ABOUT THIS EXERCISE: Give every line from the entries that contains "Folge".

Start of EXTRACTED DATA

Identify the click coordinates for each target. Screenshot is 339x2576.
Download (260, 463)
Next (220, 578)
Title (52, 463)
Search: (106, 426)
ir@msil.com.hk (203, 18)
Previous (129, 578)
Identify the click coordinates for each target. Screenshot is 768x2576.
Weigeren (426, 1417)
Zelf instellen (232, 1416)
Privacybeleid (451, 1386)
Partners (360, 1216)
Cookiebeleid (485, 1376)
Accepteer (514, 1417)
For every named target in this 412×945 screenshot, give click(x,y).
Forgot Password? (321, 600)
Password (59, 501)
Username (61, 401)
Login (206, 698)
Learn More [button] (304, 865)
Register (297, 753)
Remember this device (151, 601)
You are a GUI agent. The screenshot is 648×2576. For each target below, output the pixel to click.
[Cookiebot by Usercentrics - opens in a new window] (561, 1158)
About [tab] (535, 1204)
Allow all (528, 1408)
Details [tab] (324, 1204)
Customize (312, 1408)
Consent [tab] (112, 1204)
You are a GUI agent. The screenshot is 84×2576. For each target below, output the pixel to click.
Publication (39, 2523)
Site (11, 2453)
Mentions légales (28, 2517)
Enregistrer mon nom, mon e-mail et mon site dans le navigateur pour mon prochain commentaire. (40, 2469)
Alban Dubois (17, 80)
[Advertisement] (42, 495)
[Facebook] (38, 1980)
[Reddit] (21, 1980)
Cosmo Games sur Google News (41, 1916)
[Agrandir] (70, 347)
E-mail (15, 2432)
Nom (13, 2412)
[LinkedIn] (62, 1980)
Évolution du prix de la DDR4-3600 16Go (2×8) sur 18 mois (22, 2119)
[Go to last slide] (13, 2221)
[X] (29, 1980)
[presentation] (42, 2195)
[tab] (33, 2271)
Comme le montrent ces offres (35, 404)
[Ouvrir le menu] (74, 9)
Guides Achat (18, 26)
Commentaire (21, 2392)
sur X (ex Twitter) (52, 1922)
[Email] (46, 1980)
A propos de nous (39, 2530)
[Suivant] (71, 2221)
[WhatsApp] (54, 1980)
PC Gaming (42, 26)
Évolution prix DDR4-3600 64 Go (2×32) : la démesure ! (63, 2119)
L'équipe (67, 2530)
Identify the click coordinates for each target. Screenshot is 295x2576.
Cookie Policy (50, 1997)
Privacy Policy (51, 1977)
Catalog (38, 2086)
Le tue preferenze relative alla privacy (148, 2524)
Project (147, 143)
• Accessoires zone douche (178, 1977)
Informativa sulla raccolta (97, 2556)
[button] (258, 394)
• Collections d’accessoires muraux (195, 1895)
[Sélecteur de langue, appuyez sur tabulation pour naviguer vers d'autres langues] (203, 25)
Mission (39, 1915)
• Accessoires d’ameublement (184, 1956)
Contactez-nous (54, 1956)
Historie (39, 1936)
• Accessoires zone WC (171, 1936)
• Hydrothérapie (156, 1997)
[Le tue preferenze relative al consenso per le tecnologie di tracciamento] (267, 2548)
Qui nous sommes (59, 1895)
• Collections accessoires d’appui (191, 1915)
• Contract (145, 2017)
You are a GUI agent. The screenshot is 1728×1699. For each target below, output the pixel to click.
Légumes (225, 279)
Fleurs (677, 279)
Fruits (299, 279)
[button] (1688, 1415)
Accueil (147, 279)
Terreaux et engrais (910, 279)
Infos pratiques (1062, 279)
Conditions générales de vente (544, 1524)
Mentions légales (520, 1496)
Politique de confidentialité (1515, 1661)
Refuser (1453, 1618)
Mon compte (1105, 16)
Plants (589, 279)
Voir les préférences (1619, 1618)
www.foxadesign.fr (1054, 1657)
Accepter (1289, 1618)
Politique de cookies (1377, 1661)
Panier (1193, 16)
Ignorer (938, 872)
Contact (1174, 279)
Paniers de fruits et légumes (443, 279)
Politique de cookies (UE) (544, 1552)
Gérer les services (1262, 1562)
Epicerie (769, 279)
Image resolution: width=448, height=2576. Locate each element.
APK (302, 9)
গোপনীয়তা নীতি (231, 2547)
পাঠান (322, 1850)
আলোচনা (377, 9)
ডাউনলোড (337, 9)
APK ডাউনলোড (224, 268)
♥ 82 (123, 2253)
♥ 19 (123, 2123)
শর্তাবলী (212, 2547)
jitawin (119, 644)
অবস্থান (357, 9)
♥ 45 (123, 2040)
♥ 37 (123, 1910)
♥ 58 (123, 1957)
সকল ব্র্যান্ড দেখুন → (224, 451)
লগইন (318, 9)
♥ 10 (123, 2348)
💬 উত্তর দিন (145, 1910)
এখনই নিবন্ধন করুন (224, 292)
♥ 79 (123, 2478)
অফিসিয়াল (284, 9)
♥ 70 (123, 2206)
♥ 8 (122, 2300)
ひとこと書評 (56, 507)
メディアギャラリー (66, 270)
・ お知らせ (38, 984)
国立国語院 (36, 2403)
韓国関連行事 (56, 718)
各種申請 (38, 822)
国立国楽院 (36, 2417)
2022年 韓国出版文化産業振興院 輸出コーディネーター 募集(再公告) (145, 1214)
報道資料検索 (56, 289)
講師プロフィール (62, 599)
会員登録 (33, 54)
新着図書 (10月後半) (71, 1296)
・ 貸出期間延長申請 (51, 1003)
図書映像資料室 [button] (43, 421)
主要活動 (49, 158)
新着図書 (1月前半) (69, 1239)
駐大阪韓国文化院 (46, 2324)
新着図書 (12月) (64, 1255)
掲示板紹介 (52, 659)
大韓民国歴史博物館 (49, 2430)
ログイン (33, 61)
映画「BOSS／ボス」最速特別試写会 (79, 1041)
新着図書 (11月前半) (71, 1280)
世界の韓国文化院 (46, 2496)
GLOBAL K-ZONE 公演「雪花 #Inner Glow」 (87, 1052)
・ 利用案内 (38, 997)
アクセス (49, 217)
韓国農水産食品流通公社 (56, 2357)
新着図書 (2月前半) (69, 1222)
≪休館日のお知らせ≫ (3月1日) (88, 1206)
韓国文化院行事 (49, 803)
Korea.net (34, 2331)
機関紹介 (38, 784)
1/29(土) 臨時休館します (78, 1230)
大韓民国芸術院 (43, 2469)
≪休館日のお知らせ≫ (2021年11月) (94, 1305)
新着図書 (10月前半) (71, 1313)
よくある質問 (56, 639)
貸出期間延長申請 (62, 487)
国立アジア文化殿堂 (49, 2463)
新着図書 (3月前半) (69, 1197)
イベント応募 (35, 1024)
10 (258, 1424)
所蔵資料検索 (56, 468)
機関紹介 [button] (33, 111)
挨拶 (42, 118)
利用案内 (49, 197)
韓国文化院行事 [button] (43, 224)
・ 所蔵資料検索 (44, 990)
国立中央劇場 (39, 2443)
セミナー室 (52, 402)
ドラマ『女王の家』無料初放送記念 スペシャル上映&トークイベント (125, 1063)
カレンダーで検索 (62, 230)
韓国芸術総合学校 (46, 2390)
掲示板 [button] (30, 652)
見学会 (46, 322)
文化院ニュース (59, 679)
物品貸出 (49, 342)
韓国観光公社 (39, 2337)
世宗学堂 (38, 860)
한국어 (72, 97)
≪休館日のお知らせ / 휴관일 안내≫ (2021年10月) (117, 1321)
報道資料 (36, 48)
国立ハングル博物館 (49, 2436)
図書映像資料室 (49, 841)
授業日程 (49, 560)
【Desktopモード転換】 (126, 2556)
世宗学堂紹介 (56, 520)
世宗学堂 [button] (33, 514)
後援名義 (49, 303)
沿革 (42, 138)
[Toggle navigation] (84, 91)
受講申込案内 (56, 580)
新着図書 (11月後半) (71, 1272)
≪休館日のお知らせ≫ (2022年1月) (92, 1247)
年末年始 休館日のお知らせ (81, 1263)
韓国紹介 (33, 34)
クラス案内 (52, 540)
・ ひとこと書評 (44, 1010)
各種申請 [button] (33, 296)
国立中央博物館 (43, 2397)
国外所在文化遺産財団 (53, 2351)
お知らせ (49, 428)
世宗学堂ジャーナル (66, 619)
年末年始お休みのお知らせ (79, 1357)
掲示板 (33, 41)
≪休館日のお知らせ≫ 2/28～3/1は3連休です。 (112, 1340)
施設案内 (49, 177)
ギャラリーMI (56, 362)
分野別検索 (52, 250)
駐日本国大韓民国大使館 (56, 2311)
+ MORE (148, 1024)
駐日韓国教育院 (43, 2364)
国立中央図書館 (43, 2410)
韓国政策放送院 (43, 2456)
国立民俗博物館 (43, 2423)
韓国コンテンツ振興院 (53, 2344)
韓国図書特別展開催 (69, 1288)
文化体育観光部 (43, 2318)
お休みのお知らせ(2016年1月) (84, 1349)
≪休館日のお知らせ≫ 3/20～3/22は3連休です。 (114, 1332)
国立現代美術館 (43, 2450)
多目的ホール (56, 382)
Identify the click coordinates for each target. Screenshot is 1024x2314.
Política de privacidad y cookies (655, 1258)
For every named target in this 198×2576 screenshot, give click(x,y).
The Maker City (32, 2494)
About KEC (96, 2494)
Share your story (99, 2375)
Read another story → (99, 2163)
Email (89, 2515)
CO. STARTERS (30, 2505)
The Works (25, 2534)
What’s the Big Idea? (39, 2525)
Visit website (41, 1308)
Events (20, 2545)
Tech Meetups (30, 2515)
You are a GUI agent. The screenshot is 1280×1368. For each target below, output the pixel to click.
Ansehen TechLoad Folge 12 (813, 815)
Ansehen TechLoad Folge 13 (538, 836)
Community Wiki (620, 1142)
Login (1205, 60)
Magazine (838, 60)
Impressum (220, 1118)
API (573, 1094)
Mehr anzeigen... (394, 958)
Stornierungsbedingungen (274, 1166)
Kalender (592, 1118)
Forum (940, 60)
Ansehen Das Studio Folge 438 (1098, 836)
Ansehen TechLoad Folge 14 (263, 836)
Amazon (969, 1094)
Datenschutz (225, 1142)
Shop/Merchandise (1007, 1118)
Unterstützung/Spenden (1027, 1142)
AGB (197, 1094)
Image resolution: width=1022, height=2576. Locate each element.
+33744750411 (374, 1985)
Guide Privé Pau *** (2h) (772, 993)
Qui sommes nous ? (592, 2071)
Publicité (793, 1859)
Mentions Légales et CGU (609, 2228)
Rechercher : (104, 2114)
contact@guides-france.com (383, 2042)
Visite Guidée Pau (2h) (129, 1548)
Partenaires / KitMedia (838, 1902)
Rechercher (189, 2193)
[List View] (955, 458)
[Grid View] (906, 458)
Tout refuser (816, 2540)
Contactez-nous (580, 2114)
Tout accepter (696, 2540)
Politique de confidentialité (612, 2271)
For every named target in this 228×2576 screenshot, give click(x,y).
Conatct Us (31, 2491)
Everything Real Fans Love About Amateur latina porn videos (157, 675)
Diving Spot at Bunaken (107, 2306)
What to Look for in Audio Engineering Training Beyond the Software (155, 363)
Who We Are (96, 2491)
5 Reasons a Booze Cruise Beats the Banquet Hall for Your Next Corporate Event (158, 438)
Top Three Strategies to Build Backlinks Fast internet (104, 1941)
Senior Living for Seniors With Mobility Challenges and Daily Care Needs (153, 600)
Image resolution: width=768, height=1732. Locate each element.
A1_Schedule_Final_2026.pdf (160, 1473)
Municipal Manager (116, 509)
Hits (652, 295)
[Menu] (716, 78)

End of EXTRACTED DATA

EXERCISE SOLUTION:
Ansehen TechLoad Folge 12 (813, 815)
Ansehen TechLoad Folge 13 (538, 836)
Ansehen Das Studio Folge 438 (1098, 836)
Ansehen TechLoad Folge 14 (263, 836)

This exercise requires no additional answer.